A 14-year-old boy was stabbed to death on Saturday afternoon inside a train station in Harlem, officials said, adding to a wave of high-profile attacks in the New York City subway system that has rattled riders in recent months.
The police were called to the 137th Street-City College station at about 3 p.m. and when officers arrived, they found the teenager on the northbound platform of the No. 1 line with a stab wound to his abdomen. He was taken to Mount Sinai Morningside hospital, where he was pronounced dead, the police said.
Police officials did not identify the victim and said no one had been charged. The police said they believed the boy and his attacker knew each other, though they did not know a motive.
Those episodes have subway riders worried about their safety at a fraught moment for the transit system. The attacks have also presented a major political problem for Mayor Eric Adams, who vowed during his campaign to make the city safer.
In surveys, transit riders and employers have said that subway safety is a top concern. About 74 percent of commuters said they felt less safe using public transit now than they did before the pandemic, according to a March survey by the Partnership for New York City, an influential business group.

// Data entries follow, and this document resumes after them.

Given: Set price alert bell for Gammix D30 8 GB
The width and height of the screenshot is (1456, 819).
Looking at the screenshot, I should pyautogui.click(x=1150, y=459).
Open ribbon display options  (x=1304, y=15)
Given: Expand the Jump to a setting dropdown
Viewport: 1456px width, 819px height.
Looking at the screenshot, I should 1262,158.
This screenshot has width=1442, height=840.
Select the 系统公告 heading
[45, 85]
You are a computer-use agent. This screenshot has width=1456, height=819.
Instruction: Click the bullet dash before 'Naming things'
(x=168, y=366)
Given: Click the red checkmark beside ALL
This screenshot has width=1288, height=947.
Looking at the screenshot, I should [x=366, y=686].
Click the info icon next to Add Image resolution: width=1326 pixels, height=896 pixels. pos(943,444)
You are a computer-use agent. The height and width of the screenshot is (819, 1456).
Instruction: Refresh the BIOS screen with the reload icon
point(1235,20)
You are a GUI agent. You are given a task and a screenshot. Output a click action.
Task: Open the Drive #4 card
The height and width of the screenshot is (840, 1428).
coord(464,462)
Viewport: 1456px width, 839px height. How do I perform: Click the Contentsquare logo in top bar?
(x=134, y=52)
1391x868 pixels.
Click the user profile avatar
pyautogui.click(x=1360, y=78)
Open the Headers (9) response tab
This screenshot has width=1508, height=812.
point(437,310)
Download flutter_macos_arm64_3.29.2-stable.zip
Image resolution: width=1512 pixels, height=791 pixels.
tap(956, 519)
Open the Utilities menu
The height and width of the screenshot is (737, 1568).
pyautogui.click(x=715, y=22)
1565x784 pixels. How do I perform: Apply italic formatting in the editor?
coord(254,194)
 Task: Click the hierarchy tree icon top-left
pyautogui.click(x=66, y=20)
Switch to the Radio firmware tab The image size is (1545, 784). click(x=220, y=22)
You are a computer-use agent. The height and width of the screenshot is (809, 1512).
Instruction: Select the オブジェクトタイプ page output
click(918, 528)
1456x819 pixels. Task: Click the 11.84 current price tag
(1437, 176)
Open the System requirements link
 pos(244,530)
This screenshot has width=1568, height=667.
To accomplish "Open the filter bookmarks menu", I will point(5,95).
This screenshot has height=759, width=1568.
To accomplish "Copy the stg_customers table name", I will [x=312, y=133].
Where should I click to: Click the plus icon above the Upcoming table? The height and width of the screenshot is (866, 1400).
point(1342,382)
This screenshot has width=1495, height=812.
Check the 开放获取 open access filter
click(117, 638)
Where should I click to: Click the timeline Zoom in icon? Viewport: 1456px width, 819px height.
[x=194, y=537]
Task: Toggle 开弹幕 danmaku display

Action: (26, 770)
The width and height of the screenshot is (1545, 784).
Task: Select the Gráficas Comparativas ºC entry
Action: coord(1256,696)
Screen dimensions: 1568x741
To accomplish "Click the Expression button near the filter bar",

In addition to those concerns, many riders still fear the spread of the coronavirus. About 79 percent of subway riders who had not returned to trains said that social distancing was one of the top factors keeping them away, according to a customer survey conducted in the fall.
The Metropolitan Transportation Authority, facing a potential crisis after huge revenue losses during the pandemic, desperately needs riders to return to its system. An infusion of state and federal money during the pandemic helped the agency stave off a deficit that is expected to reach $2 billion in 2026.